◆ **WHAT YOU NEED TO DO**
• a. Please return each line of the records that contains the string "screenshot".
• b. Continue the QuantileForestForecaster documentation from the point where it stops.

++++ TEXT EXCERPT

Return residual correlation analysis results.

__init__(targets, horizon, n_estimators=200, min_samples_leaf=5, max_depth=None, copula_family='auto', calibration_size=0.2, auto_tune=True, uncertainty_features=None, random_state=None)

Initialize QuantileForestForecaster.

Parameters:

Name	Type	Description	Default
targets	str | list[str]	Target column name(s)	required
horizon	int	Forecast horizon	required
n_estimators	int	Number of trees in the forest	200
min_samples_leaf	int	Minimum samples per leaf (controls distribution richness)	5
max_depth	int | None	Maximum tree depth	None
copula_family	str	"auto" (BIC selection) or one of "gaussian", "clayton", "gumbel", "frank". Use "independent" for no inter-target correlation.	'auto'
calibration_size	float	Fraction for calibration (from END)	0.2
auto_tune	bool	Whether to tune supported hyperparameters before final fit	True
uncertainty_features	list[str] | None	Optional hint for heteroscedastic features	None
random_state	int | None	Random seed	None

Source code in uncertainty_flow/models/quantile_forest.py

def __init__(
    self,
    targets: str | list[str],
    horizon: int,
    n_estimators: int = 200,
    min_samples_leaf: int = 5,
    max_depth: int | None = None,
    copula_family: str = "auto",
    calibration_size: float = 0.2,
    auto_tune: bool = True,
    uncertainty_features: list[str] | None = None,
    random_state: int | None = None,
):
    """

++++++++
++++ DATASET EXTRACT

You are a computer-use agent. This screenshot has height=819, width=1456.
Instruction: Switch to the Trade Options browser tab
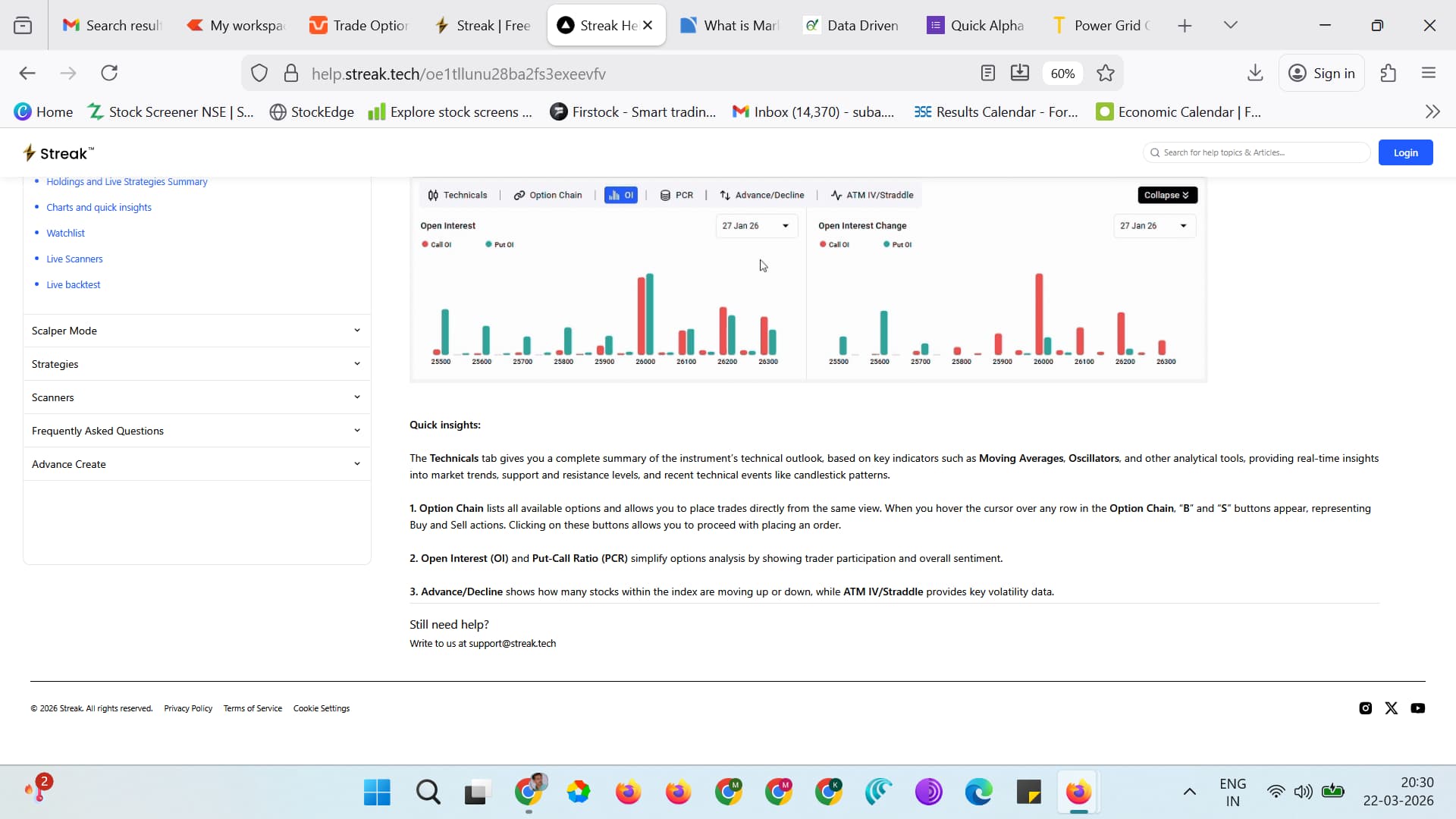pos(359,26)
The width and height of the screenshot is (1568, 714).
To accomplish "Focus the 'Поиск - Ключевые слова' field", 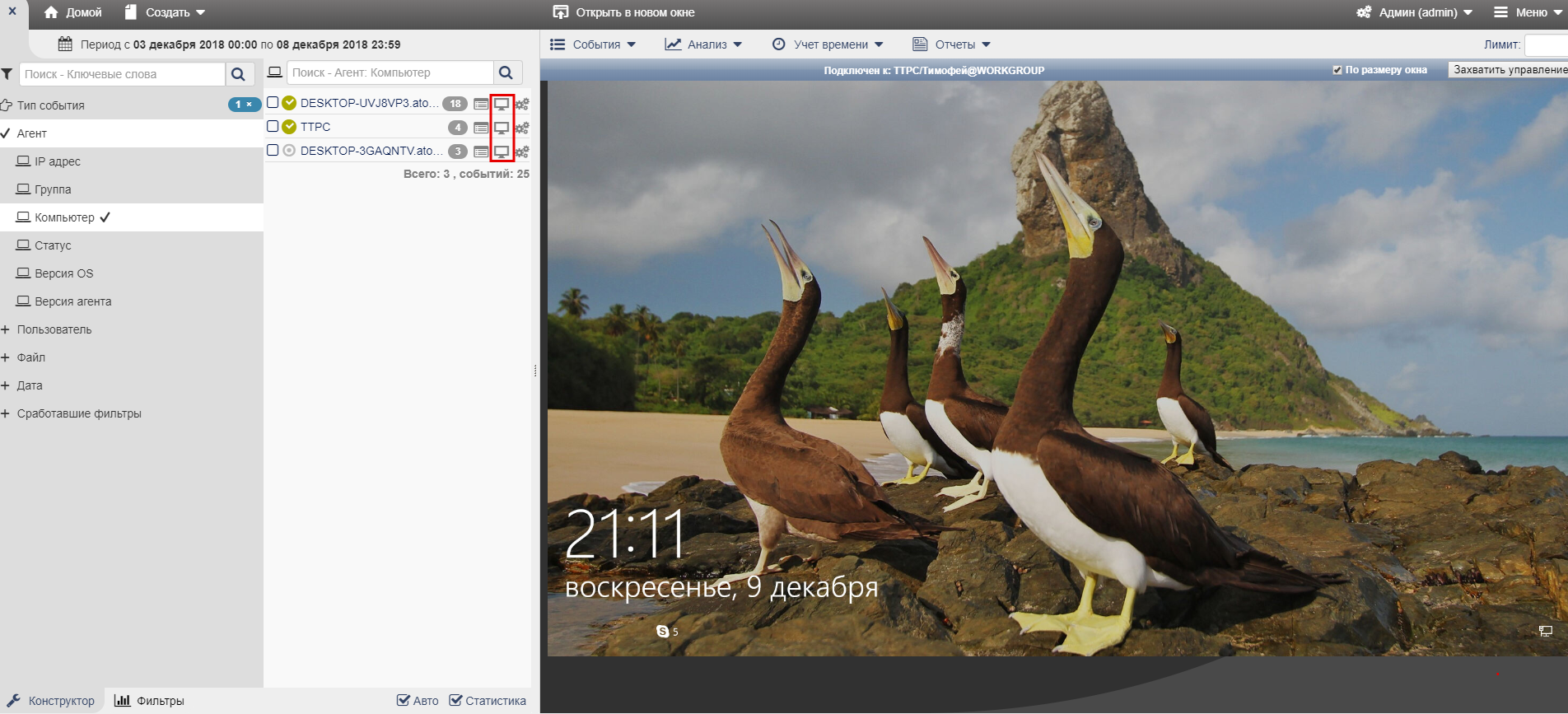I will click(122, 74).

++++++++

◆ **ANSWER SET**
• a.
You are a computer-use agent. This screenshot has height=819, width=1456.
The width and height of the screenshot is (1568, 714).

• b.
    Initialize QuantileForestForecaster.

    Args:
        targets: Target column name(s)
        horizon: Forecast horizon
        n_estimators: Number of trees in the forest
        min_samples_leaf: Minimum samples per leaf (controls distribution richness)
        max_depth: Maximum tree depth
        copula_family: "auto" (BIC selection) or one of "gaussian", "clayton",
            "gumbel", "frank". Use "independent" for no inter-target correlation.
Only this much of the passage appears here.